Assim, o amor e a felicidade se tornam privilégios monopolizados por brancos, joias que a escravidão nos roubou. Como declara em prantos a personagem Precious, do livro homônimo da escritora Saphire adaptado para o cinema por Lee Daniels, o amor nunca fez nada por nós. Só nos restou o escape, a sublimação, a solidão, a loucura e o flerte com a morte. E é essa herança maldita que The Weeknd transcodifica na estética de sua arte e sua música.


O cântico sombrio do jovem deus etíope
Abel Tesfaye foi criado em uma família matrifocal, na qual sua avó e sua mãe enfrentaram o abandono e a solidão da mulher negra, além do mal estar de sua própria diáspora após emigrarem da Etiópia para Toronto – Canadá na década de 1980 em busca de melhores oportunidades e condições de vida. Os traumas da Etiópia após a morte e destruição do império de Haile Selassie (1930-1974) acabaram fomentando os estereótipos fantasmagóricos sobre a África que ainda aprisionam-na em uma territorialidade imagética onde a miséria, a guerra, as doenças e o sofrimento sem fim brotam da terra como baobás. Porém, a Etiópia das histórias de seus tios não o assustou em sua infância na qual a música etíope cumpriu papel de grande relevância na formação de sua estética musical. A necessidade de sobrevivência gerou a sobrecarga de trabalho de sua mãe, fazendo com que a responsabilidade de sua criação e educação fosse transferida para sua avó, que costumava levar o pequeno Abel para a Igreja Ortodoxa Etíope que frequentava.
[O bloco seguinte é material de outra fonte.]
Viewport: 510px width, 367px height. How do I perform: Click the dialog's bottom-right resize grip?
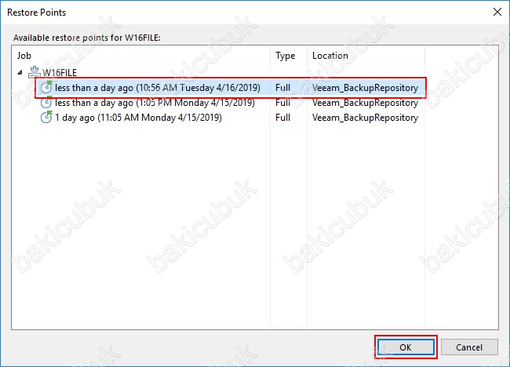point(505,362)
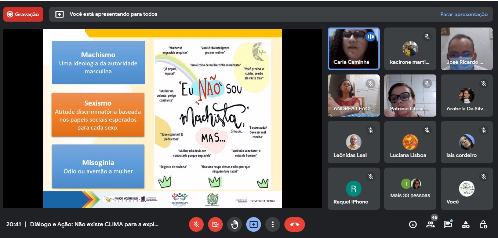This screenshot has height=238, width=498.
Task: Raise hand in the meeting
Action: coord(235,224)
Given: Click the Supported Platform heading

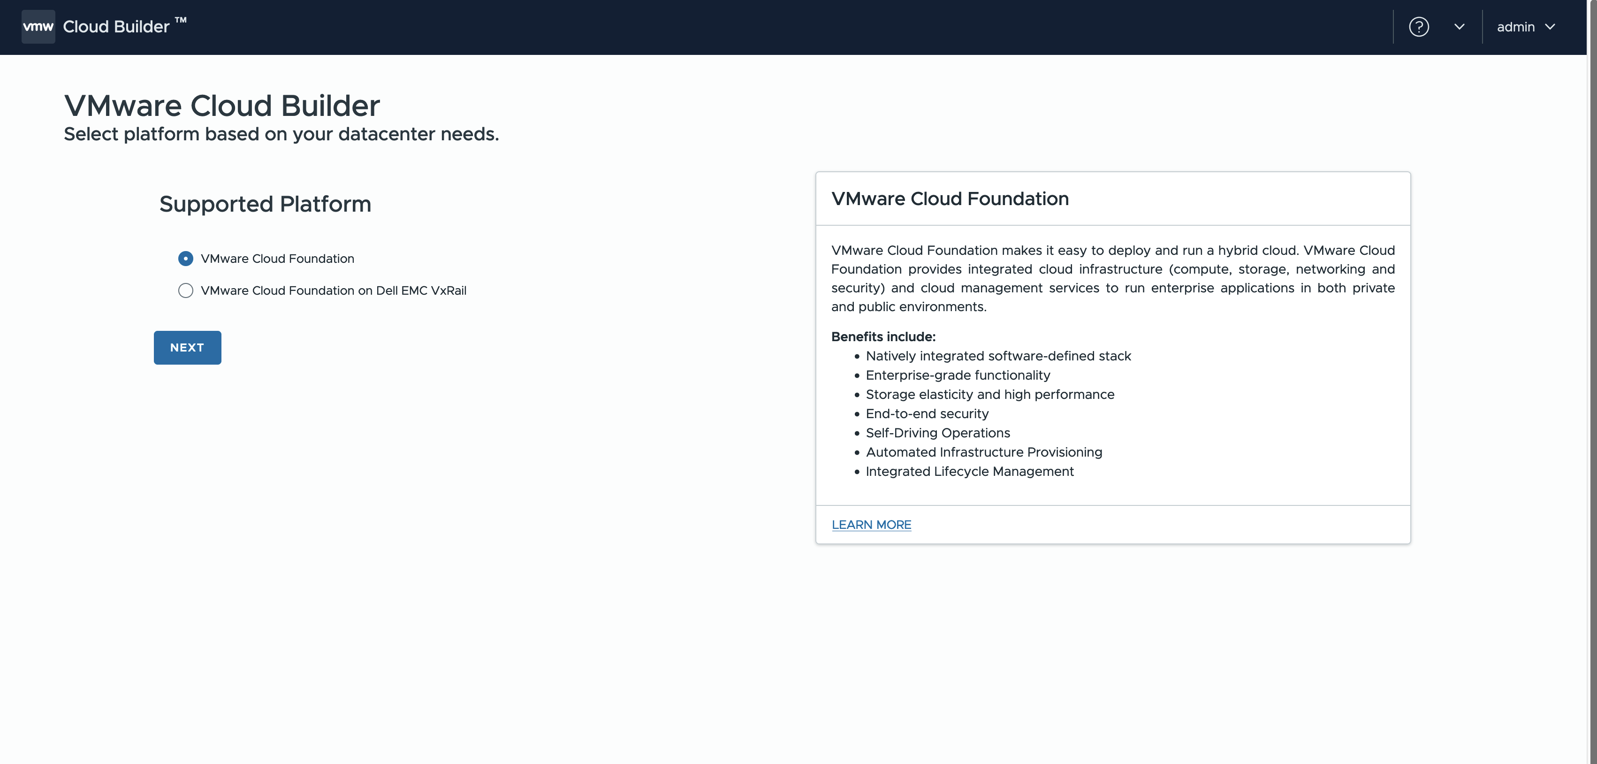Looking at the screenshot, I should click(265, 204).
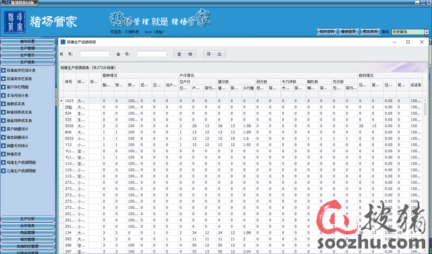Click arrow icon beside 种猪历史
432x254 pixels.
pyautogui.click(x=3, y=154)
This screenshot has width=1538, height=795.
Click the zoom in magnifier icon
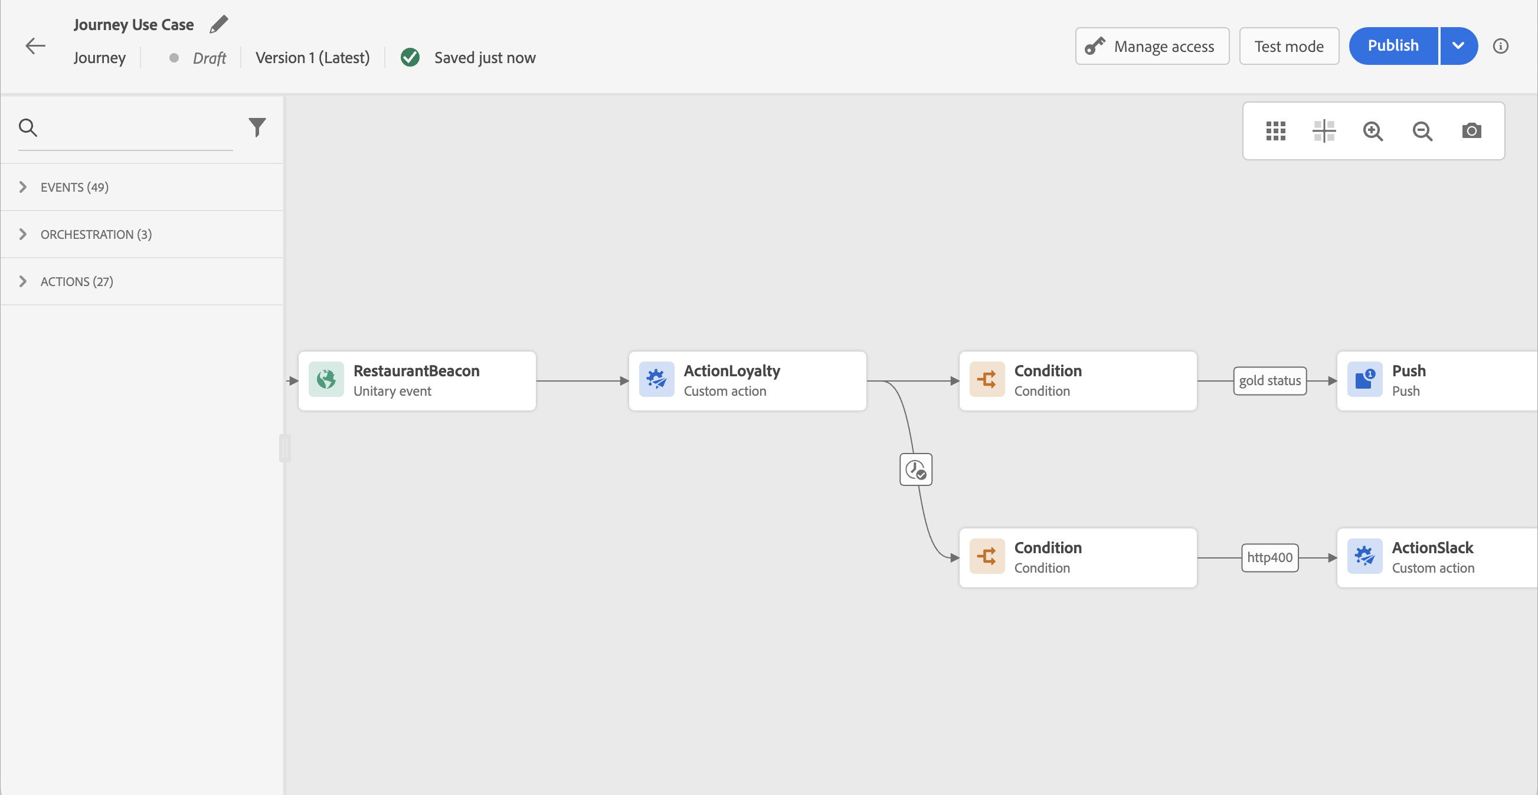[1373, 131]
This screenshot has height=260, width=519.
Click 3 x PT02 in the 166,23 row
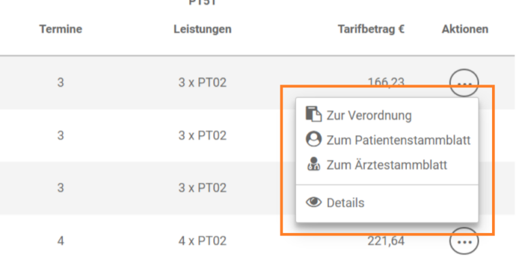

Os laços e as relações primárias com a suas matriarcas situam o lugar privilegiado de Abel em sua família, aspecto que revela a importância da maternidade enquanto instituição e como experiência nas culturas africanas, além da fluidez de suas categorias sociais que possuem posicionamentos altamente situacionais, a exemplo das migrações diaspóricas, como reflete Oyèrónké Oyewùmí a partir das configurações das famílias Iorubás na África Ocidental:
A família Iorubá tradicional pode ser descrita como uma família não-generificada. É não-generificada porque papéis de parentesco e categorias não são diferenciados por gênero. Então, significativamente, os centros de poder dentro da família são difusos e não são especificados pelo gênero. Porque o princípio organizador fundamental no seio da família é antiguidade baseada na idade relativa, e não de gênero, as categorias de parentesco codificam antiguidade, e não gênero. (…) Na África Ocidental (da qual os Iorubá são uma parte), é a linhagem que se considera como a família. A linhagem é um sistema familiar baseado consanguineamente, construído em torno de um núcleo de irmãos e irmãs por relações de sangue. (…) Por causa da matrifocalidade de muitos sistemas familiares africanos, a mãe é o eixo em torno do qual as relações familiares são delineadas e organizadas.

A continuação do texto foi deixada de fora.